[start Information supplied]

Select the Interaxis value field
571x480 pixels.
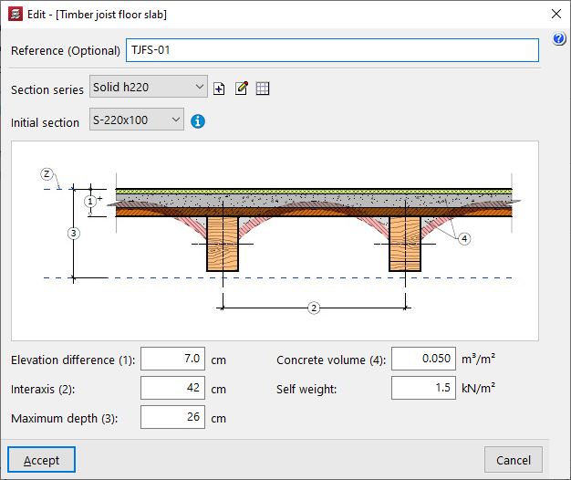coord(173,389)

[end Information supplied]
[start Information supplied]

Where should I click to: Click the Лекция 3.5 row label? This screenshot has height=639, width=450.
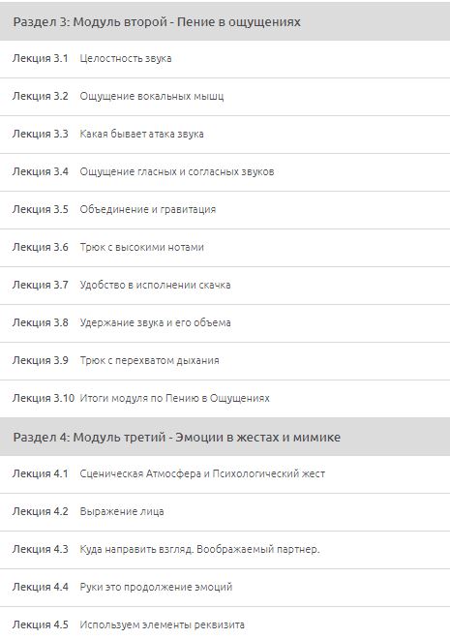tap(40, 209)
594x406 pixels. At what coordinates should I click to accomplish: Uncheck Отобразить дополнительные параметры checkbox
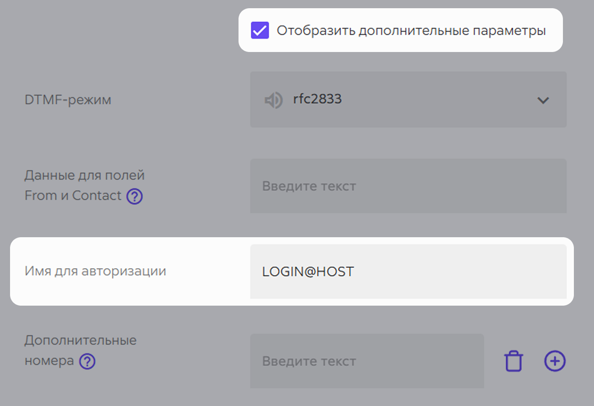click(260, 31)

[end Information supplied]
[start Information supplied]

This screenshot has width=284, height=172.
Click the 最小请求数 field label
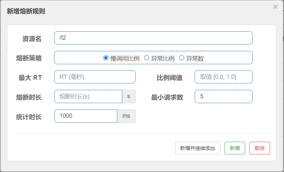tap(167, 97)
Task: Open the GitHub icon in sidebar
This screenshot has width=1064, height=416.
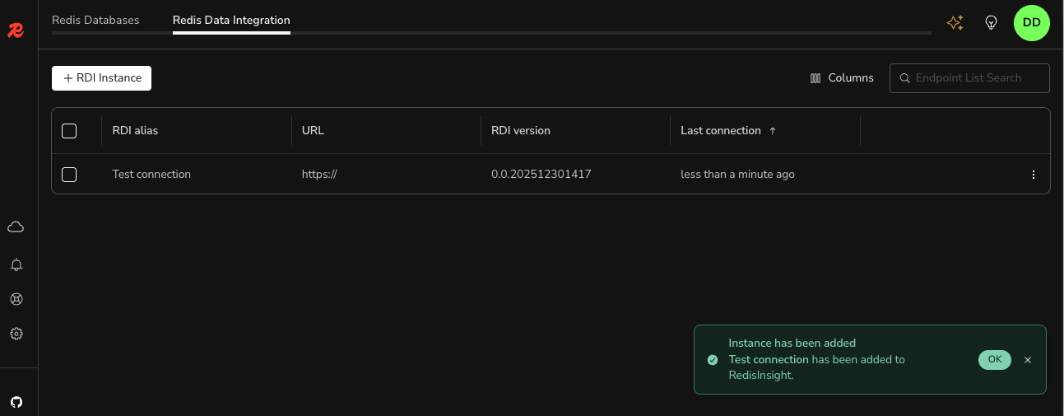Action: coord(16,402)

[end Information supplied]

▶ Exercise brief: Can you return, word for word, the lines from the rows above, starting with the line that contains "Select the Interaxis value field" and going on through the line that contains "coord(173,389)"? Leave the pictures out.

▶ The solution:
Select the Interaxis value field
571x480 pixels.
coord(173,389)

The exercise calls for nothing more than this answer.